Meet Neil Shubin’s newest fossil: a fishapod that returned to water while its cousins took to land.
A meme has been circulating online featuring Tiktaalik roseae, the iconic four-legged “fishapod” that first began the transition from water to land 375 million years ago. Most variations show Tiktaalik starting to crawl ashore while a human hand threatens it with a stick. The joke is that those of us exhausted by the modern world wish we could go back in time, shoo the creature back into the water, and stop evolution in its tracks—sparing ourselves the present day of war, pestilence, and internet memes. As it turns out, one of Tiktaalik’s close relatives did just that, opting to return to life in open water after its ancestors ventured onto land.
A new study from the laboratory of Neil Shubin, who codiscovered Tiktaalik in 2004, describes Qikiqtania wakei. The fossil species closely resembles Tiktaalik but has features that made it more suited to life in the water than its adventurous cousin. The new fossil includes partial upper and lower jaws, portions of the neck, and scales. It also features a complete pectoral fin with a distinct humerus. Missing from the bone? The ridges that would indicate where muscles and joints would be on a limb geared toward walking on land. Instead, Qikiqtania’s upper arm was smooth and curved, more adapted to a life paddling underwater.
Even though Qikiqtania’s distinct pectoral fin was more suited for swimming, it wasn’t entirely fishlike. Its curved paddle shape differs from both the jointed, muscled legs of tetrapods and the fan-shaped fins of fish we see today. The uniqueness of the adaptation suggests that Qikiqtania returned to paddling the water after its ancestors developed appendages for walking.
Qikiqtania wakei was small—just 30 inches long—compared to Tiktaalik, which could grow up to nine feet. “At first we thought it could be a juvenile Tiktaalik, because it was smaller and maybe some of those processes hadn’t developed yet,” says Shubin. “But the humerus is smooth and boomerang shaped, and it doesn’t have the elements that would support it pushing up on land. It’s remarkably different and suggests something new.”
Shubin, the Robert R. Bensley Distinguished Service Professor of Organismal Biology and Anatomy, found the fossil days before Tiktaalik was discovered, at a site on southern Ellesmere Island in the territory of Nunavut in northern Arctic Canada. The name Qikiqtania (pronounced kick-kick-TAN-ee-ya) comes from the Inuktitut words Qikiqtaaluk and Qikiqtani, traditional names for the region. The species designation wakei is in memory of the late evolutionary biologist David Wake, a mentor of Shubin’s.
Shubin and his field partner, Ted Daeschler of Drexel University, collected the specimens from a quarry after spotting a few promising-looking rocks with distinctive white scales on the surface. But they sat in storage, mostly unexamined, while the team focused on preparing Tiktaalik.
Fifteen years later, in March 2020, postdoctoral researchers Justin Lemberg, AB’04, SM’18, PhD’18, and Tom Stewart, PhD’15, CT scanned one of the larger rock specimens and realized that it contained a pectoral fin. Unfortunately, it lay too deep inside the rock to get a high-resolution image, and they couldn’t do much more with it once the COVID-19 pandemic forced labs to close.
“We were trying to collect as much CT data of the material as we could before the lockdown, and the very last piece we scanned was a large, unassuming block with only a few flecks of scales visible from the surface,” says Lemberg, who is now doing cultural resource management fieldwork in Southern California. “We could hardly believe it when the first grainy images of a pectoral fin came into view.”
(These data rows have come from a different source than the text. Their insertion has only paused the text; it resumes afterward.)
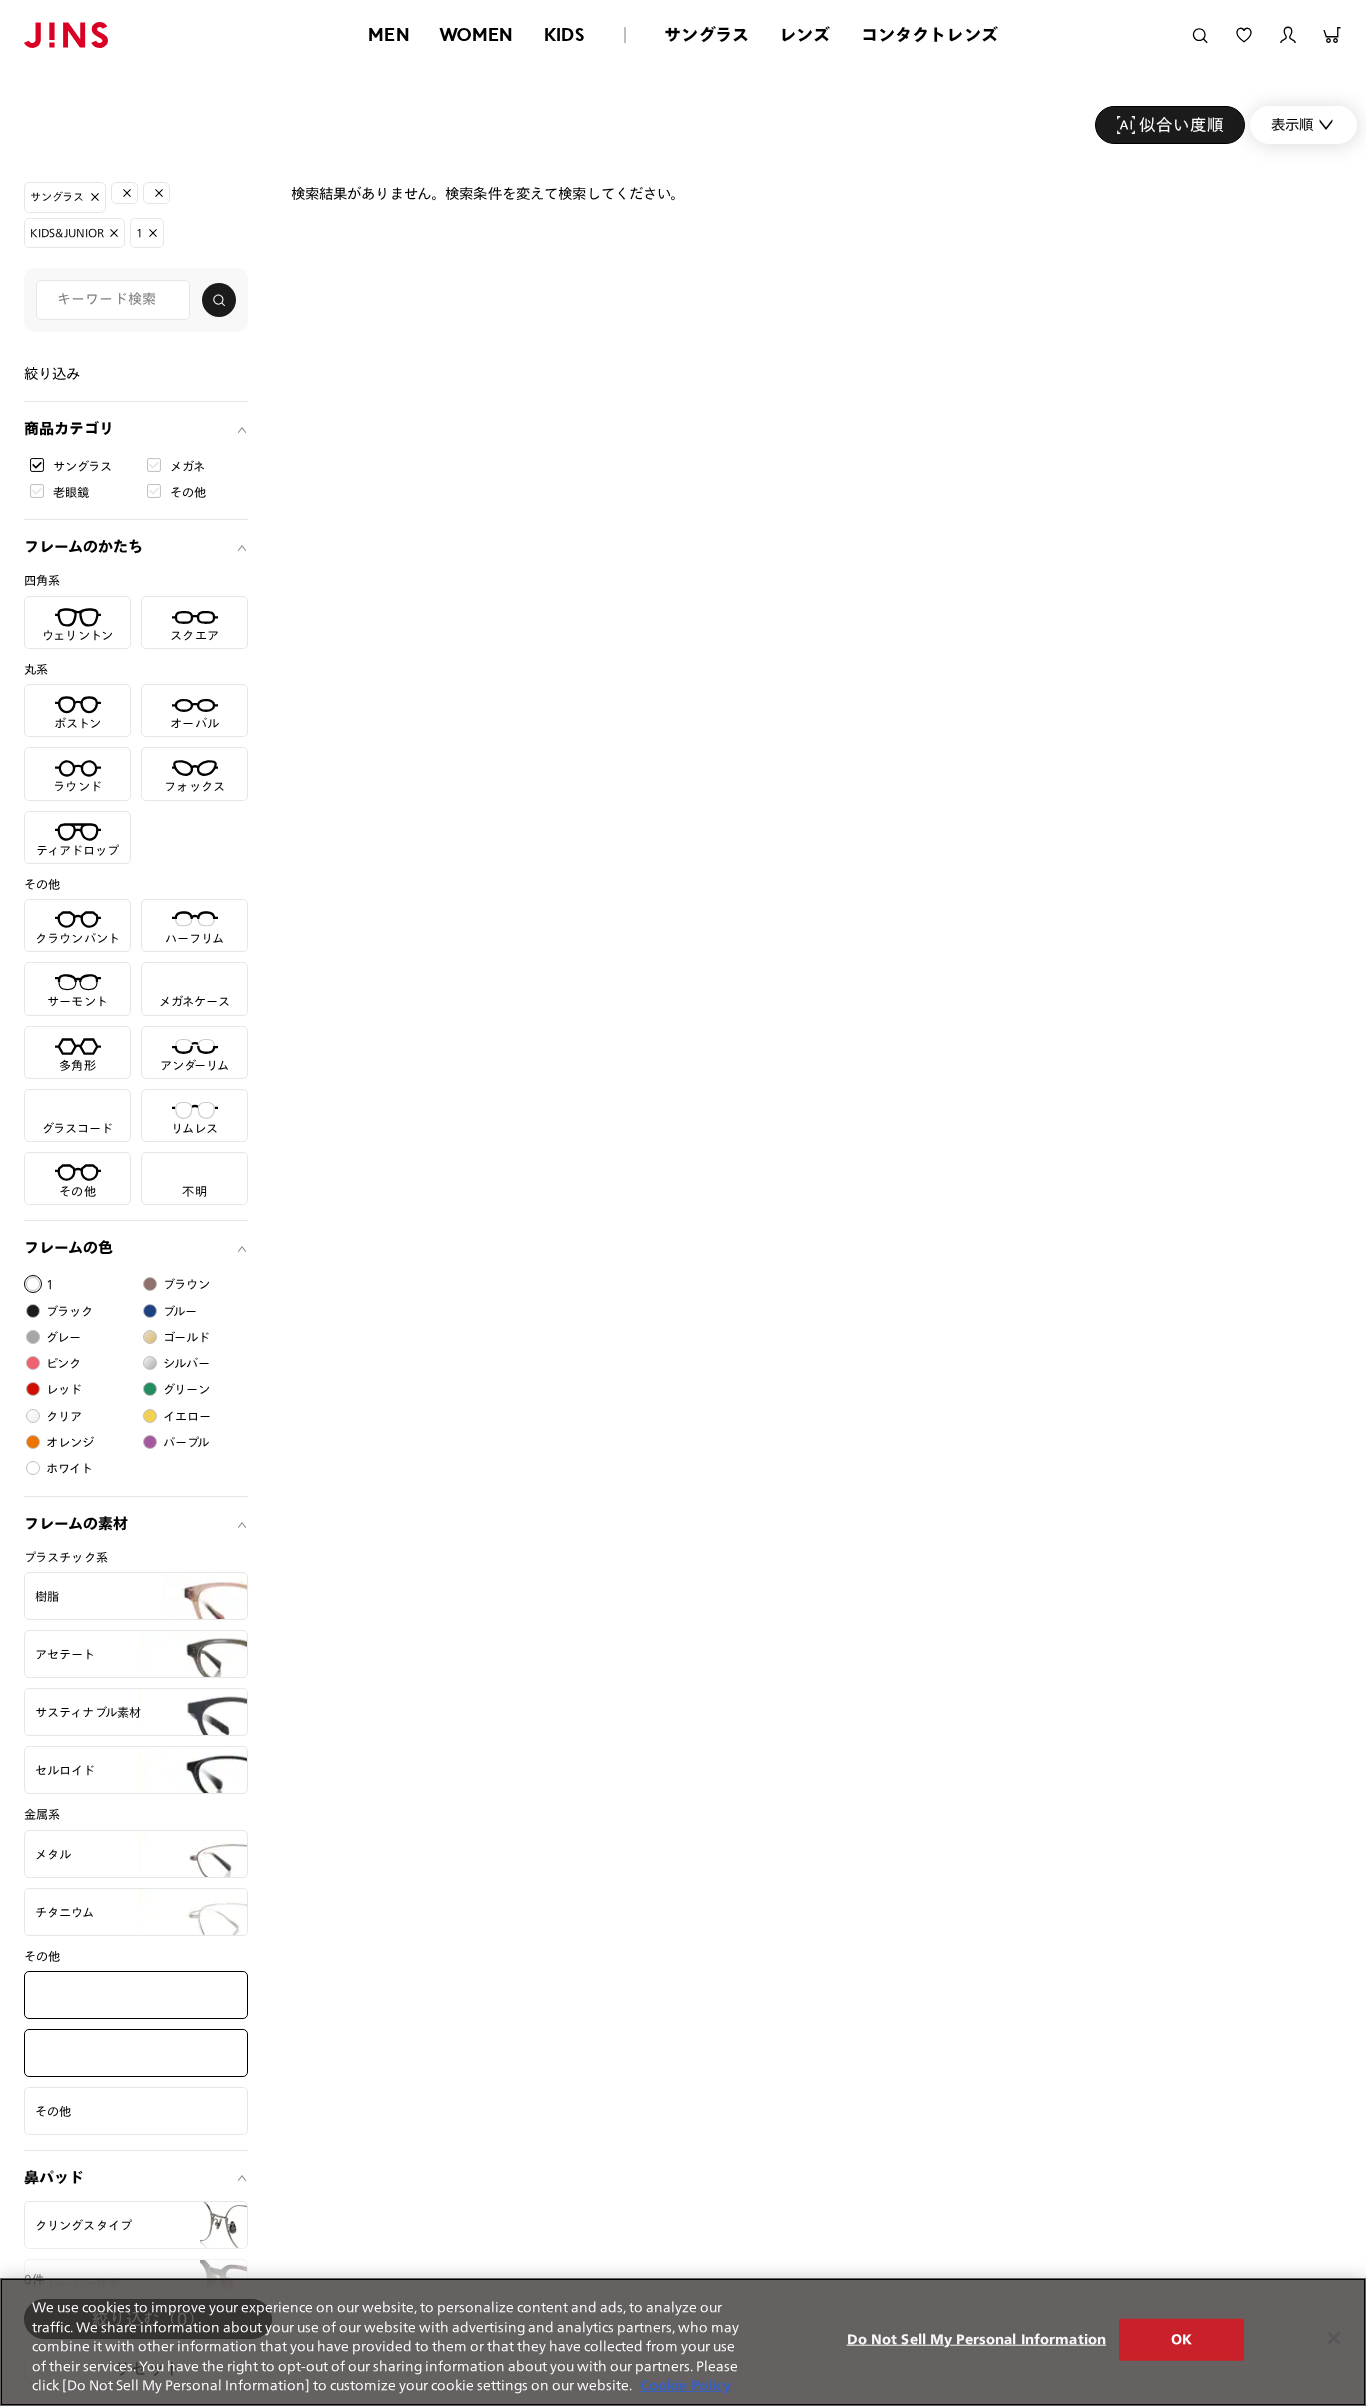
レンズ (805, 34)
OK (1181, 2339)
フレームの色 (68, 1247)
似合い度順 (1181, 124)
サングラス (706, 34)
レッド (64, 1389)
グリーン (187, 1389)
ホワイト (70, 1468)
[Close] (1334, 2338)
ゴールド (187, 1337)
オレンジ (70, 1442)
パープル (186, 1442)
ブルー (180, 1311)
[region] (683, 2342)
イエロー (187, 1416)
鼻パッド (54, 2177)
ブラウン (187, 1284)
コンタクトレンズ (929, 34)
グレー (63, 1337)
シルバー (187, 1363)
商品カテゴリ (69, 428)
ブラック (70, 1311)
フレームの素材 (76, 1523)
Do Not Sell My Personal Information (977, 2339)
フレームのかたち (83, 546)
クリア (64, 1416)
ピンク (63, 1363)
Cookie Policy (685, 2385)
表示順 (1292, 124)
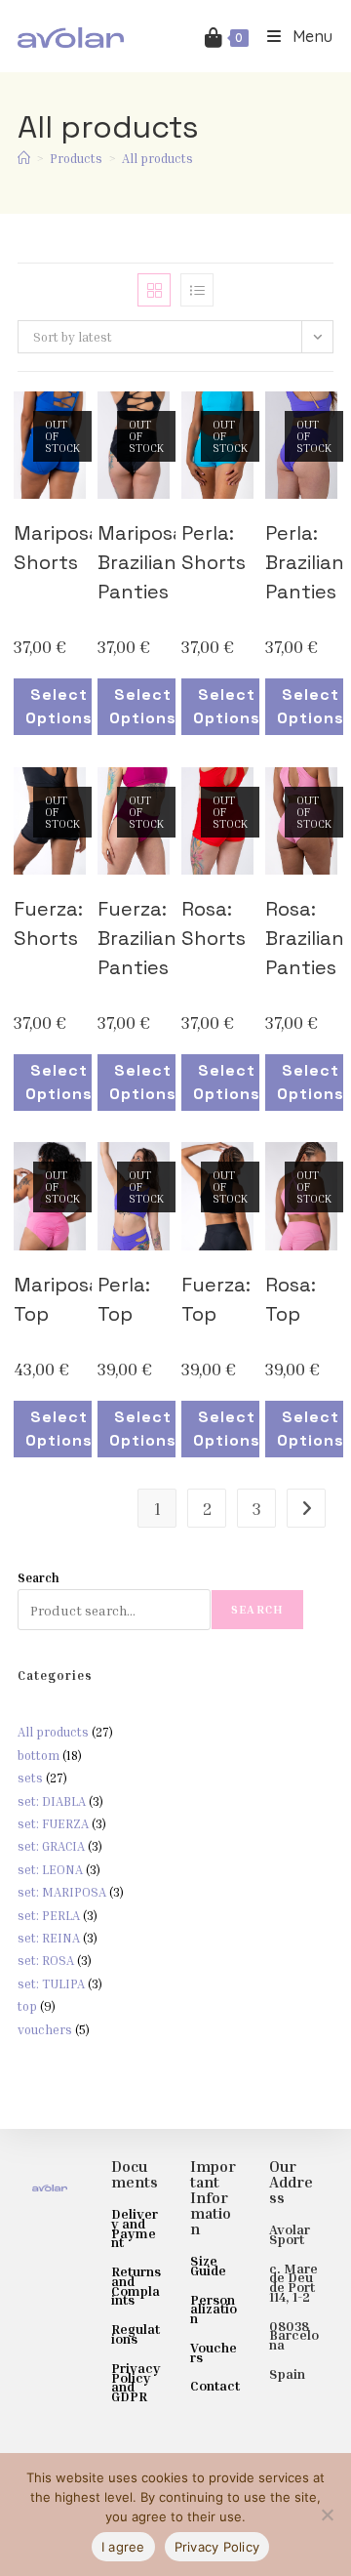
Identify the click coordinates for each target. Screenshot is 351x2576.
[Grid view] (154, 290)
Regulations (135, 2333)
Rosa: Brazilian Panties (304, 938)
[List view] (197, 290)
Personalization (213, 2309)
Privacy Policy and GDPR (136, 2381)
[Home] (24, 158)
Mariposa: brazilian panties (143, 562)
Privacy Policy (217, 2547)
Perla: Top (124, 1299)
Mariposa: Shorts (59, 547)
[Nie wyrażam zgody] (326, 2514)
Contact (215, 2385)
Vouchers (213, 2352)
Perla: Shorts (213, 547)
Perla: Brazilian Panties (304, 562)
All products (157, 158)
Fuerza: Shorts (48, 923)
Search (38, 1577)
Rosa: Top (290, 1299)
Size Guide (208, 2265)
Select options (59, 706)
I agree (123, 2547)
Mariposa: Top (59, 1299)
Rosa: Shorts (213, 923)
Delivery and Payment (134, 2227)
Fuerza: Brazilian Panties (137, 938)
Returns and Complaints (136, 2285)
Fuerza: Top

In the summer of 2020, when some campus facilities reopened, they contacted Mark Webster, professor of geophysical sciences, who had access to a saw that could trim pieces off the specimen so that a CT scanner could get closer and produce a better image. Stewart and Lemberg carefully marked the boundaries on the block and arranged a contactless exchange outside their lab in Culver Hall. The resulting images revealed a nearly complete pectoral fin and upper limb, including the distinctive humerus.
“That’s what blew our minds,” says Shubin. “This was by no means a fascinating block at first”—but when they studied it more closely, “look at what happened.”
Qikiqtania is slightly older than Tiktaalik; the team’s analysis places it, like Tiktaalik, adjacent to the earliest creatures known to have finger-like digits. We tend to think animals evolved in a straight line that connects their prehistoric forms to some living creature today, but Qikiqtania shows that some animals stayed on a different path that ultimately didn’t work out. Maybe that’s a lesson for those wishing Tiktaalik had stayed in the water with it.
“Tiktaalik is often treated as a transitional animal because it’s easy to see the stepwise pattern of changes from life in the water to life on land. But we know that in evolution things aren’t always so simple,” says Stewart, who joined the Penn State University faculty this summer. “We don’t often get glimpses into this part of vertebrate history. Now we’re starting to uncover that diversity and to get a sense of the ecology and unique adaptations of these animals. It’s more than simple transformation with just a limited number of species.”